Columbia University is laying off nearly 180 staffers who are working at the university on federal funding that has been pulled by President Donald Trump.
The university on Tuesday cited the Trump administration's cuts, saying the elimination of the funding has put "intense" strain on its research goals.
Earlier this year, Trump ordered $400 million in funding cuts at the school. Columbia is still trying to restore its funding through the courts.
Approximately 20 percent of those let go on Tuesday are funded in some way by the eliminated grants, according to the university.
In response to the strain caused by the cuts, Columbia has established a "Research Stabilization Fund" to help shield it from "future funding risks."
"This is a deeply challenging time across all higher education, and we are attempting to navigate through tremendous ambiguity with precision, which will be imperfect at times," the university said in its statement.
The US draws scientists from all over the world in part because the federal government consistently has made funding research a serious priority.
Trump's cuts to higher education have ostensibly been focused on universities where alleged acts of antisemitism occurred. The Trump administration has conflated student support for Palestinians, who are currently the target of a genocide by the Israeli government, with antisemitism.
In 2023, the Republican controlled House of Representatives passed a resolution that equates antizionism with antisemitism, a move that was criticized at the time as an effort to chill speech critical of Israel.
Ninety-two Democrats abstained their voting on the resolution by voting "present."
Since Trump took office, he has threatened to revoke federal funds for campuses that allow "illegal protests," though he was vague as to what qualifies as a legal protest.
“Universities must comply with all federal antidiscrimination laws if they are going to receive federal funding. For too long, Columbia has abandoned that obligation to Jewish students studying on its campus,” Education Secretary Linda McMahon said in a statement on March 7.

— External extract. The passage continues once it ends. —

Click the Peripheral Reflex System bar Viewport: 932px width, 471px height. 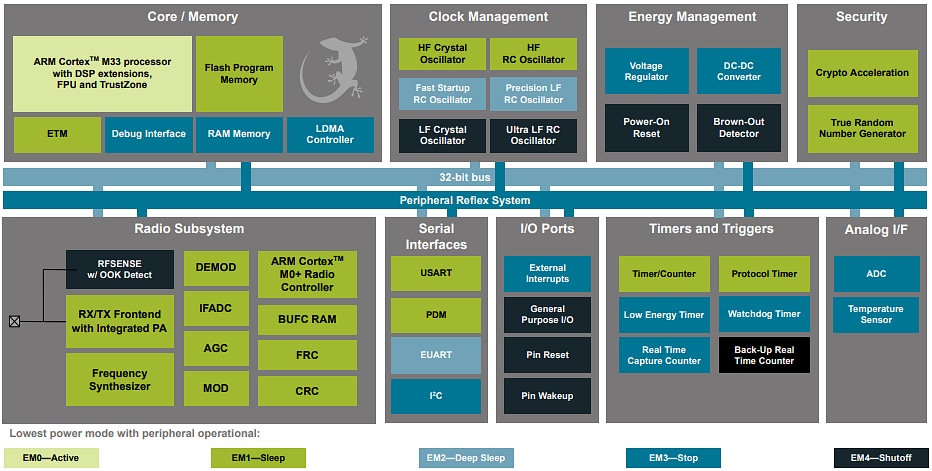(x=466, y=200)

Columbia acknowledged concerns about antisemitism on its campus: A university task force said last summer that Jews and Israelis at the school were allegedly ostracized from student groups, humiliated in classrooms and subjected to verbal abuse amid the spring demonstrations.
As a “precondition” for restoring funding, federal officials demanded that the university place its Middle Eastern, South Asian and African Studies Department under “academic receivership for a minimum of five years.”
They also told the university to ban masks on campus, adopt a new definition of antisemitism, abolish its current process for disciplining students and deliver a plan to ”reform undergraduate admissions, international recruiting, and graduate admissions practices.”
The university ultimately buckled to the Trump administration, agreeing to some of its demands in March. The university agreed it would hire new campus police officers and that it would force protesters wearing masks to present a university ID when questioned.
In addition to pulling the university’s funding, the Trump administration also arrested a Columbia student who acted as an advocate for Palestinian rights.
The administration claimed in April that Mahmoud Khalil, the student, poses “adverse foreign policy consequences” for the U.S. A judge ruled in April that Trump has the authority to deport Khalil for his pro-Palestinian advocacy.
The near future may require more belt-tightening at Columbia. The university said in its statement that in the "coming weeks and months," it will have to take further action to "preserve our financial flexibility and allow us to invest in areas that drive us forward."
That, according to the university, means "running lighter footprints of research infrastructure in some areas and, in others, maintaining a level of research continuity as we pursue alternate funding."